Similarly, alot of what could be seen as "liberating" for women does not hold up to closer scrutiny. The Spice Girls, who were extremley popular in 1997 when Daria premiered, yes, boasted about "Girl Power." However, "Girl Power" is a slogan, not a philosophy. A very useful way to market pop music to young girls, not ideas about equality or freedom. "Girl Power" proved to be as empowering to women as sugary treats are nutritious. While there were examples to the contrary they struggled to be as mainstream as, frankly, women artisits are today. While Lady Gaga and her ilk may not have been as high quality as artisits of the nineties, there are pushing buttons and boundaries alot more influentially than similar artists of the time.

Which brings us back to Ms. Barch's ramblings. If you were an intelligent teenage girl, you could see that Ms. Barch's arguments against men holding women back (and Mr. O'Neil's attempts to talk about feelings) as leftovers from the sixties and seventies---an argument that lost. The feminism of the time that preceeded the nineties would have been seen as quaint and out of touch. If Daria was good at anything, it would be pointing out the difference between what was said and what was lived.

Does Daria consider herself to be a feminist? At no point do "feminist" themes creep into the show: they are not, for example, fighting to get into male dominated spaces such as sports. Daria's anger is focused more on parochial and superfical mind than on gender inequality as a whole---if pressed, I believe she would argue that gender inequlity is part and parcel of living in a world of the self interested and shallow. Daria and Jane defend their freedom of expression; Jane joins the track team with no resistance. Daria and Jane push boundaries and challenge assumptions as intellectuals---not as women.

Does that mean Daria is a success or failure to women or feminism? Its a difficult question to answer and depends heavily on whether it is important that Daria challenge assumptions for the benefit of women as a whole. Daria is focused on intellectual revolt as opposed to feminist revolt: fighting the tide of mediocrity and closed mindedness, frustrated that she was alone in the fight. On the one hand, fighting on behalf of women would have meant forming closer relationships to women not on Daria's level---something Daria could do, but not easily. She was not the sort of person to get close to anyone that did not assure her of being sufficently open minded. Even at its most generous, this elitist attitude would comprimise any efforts towards equality.

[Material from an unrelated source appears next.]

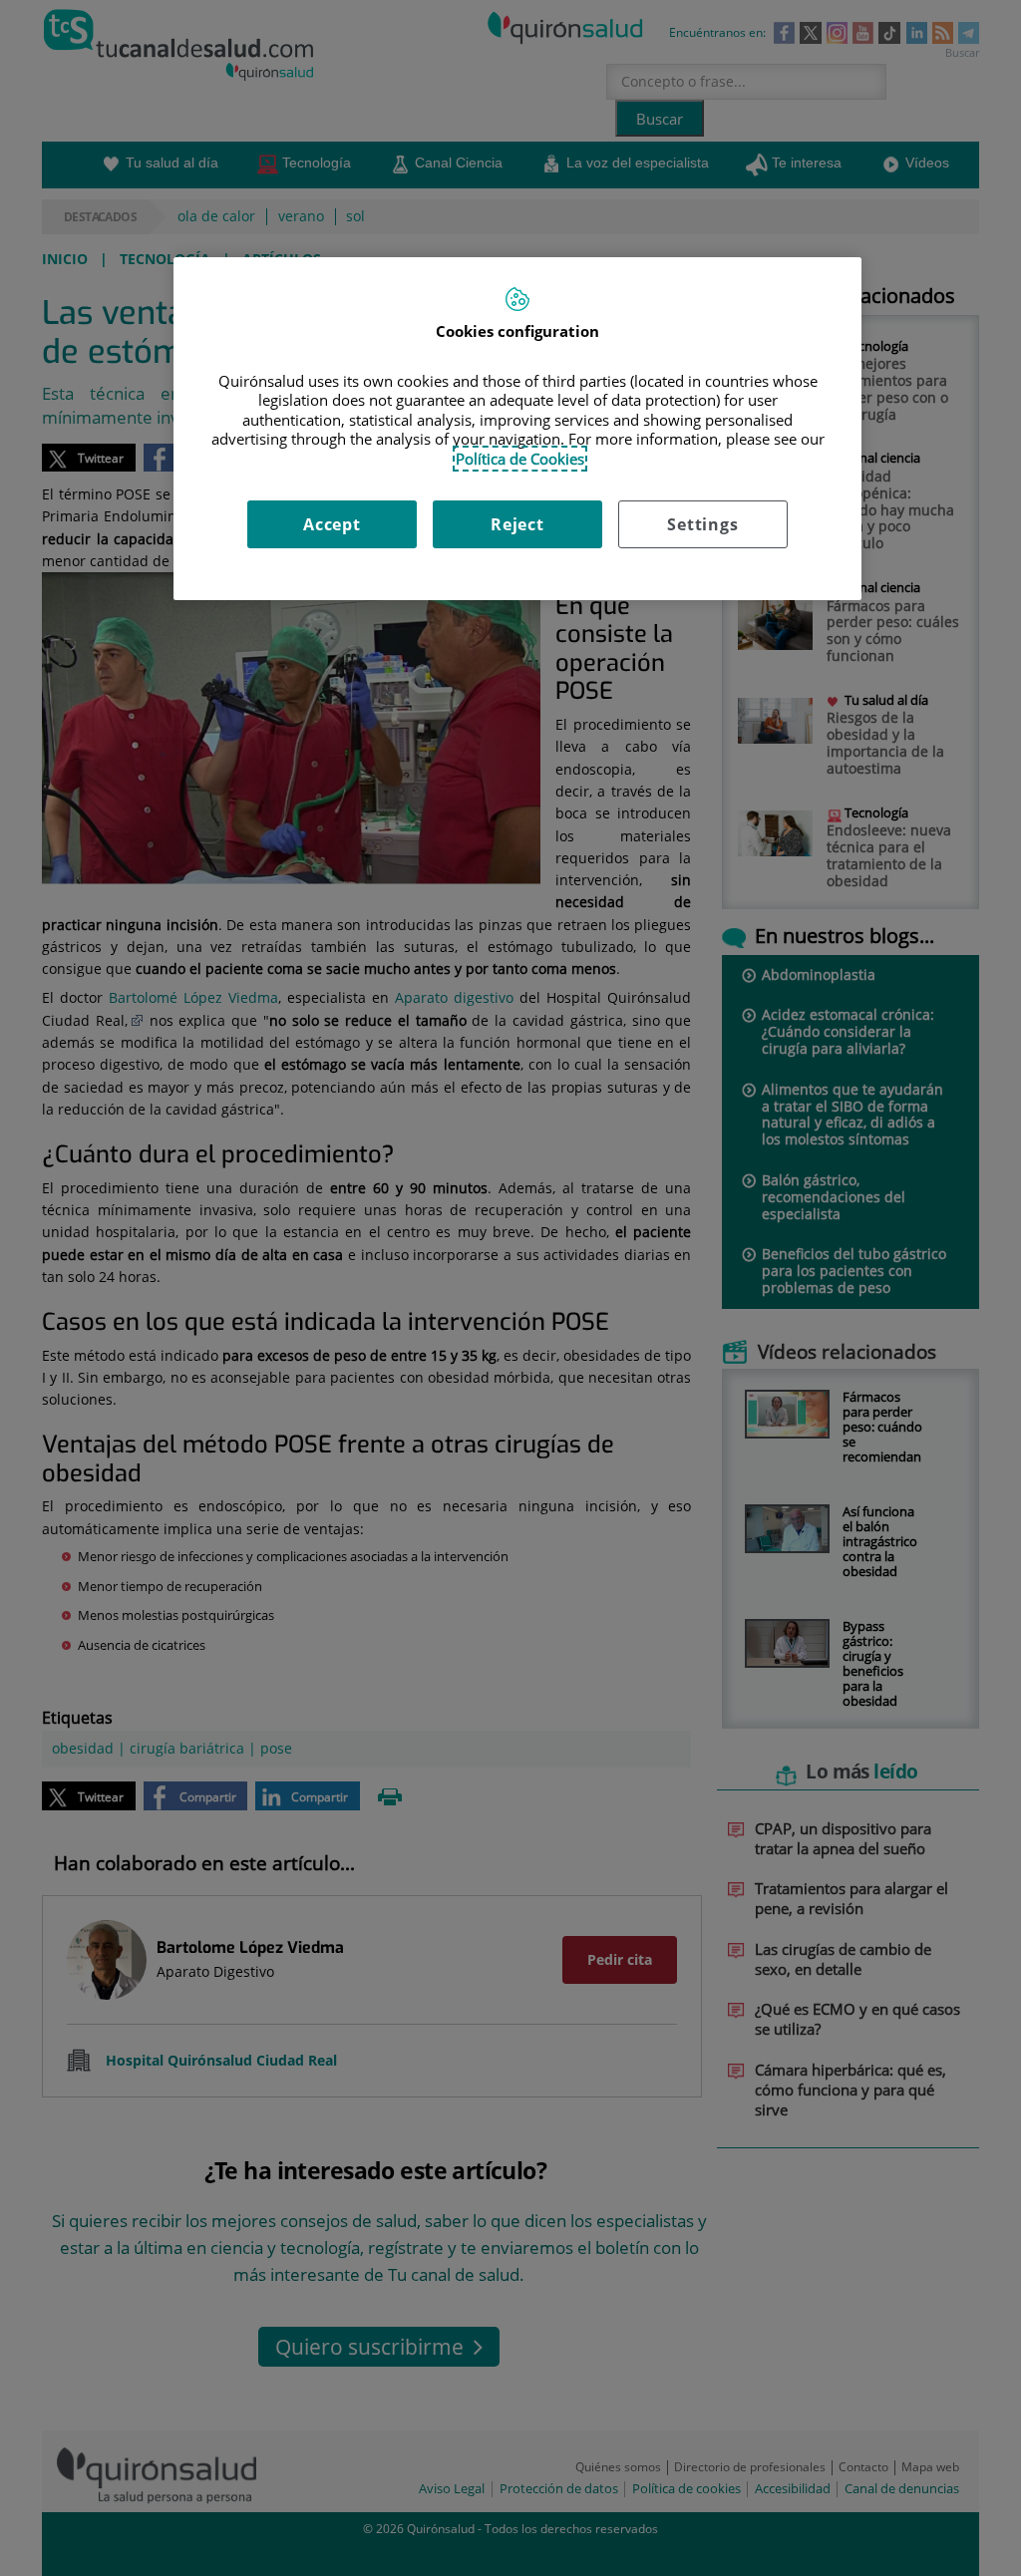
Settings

If Daria was made today would the show be more feminist? Likely, since the Republican war of women's health and gay marriage struggles have made feminism more relevant to the present generation than probably in the nineties. However, something that defines Daria is the nineties spirit of the jaded, misunderstood loner lost in an empty sea, which, by its nature, is not a feminist position. It is a human position, and it could be argued a superior one.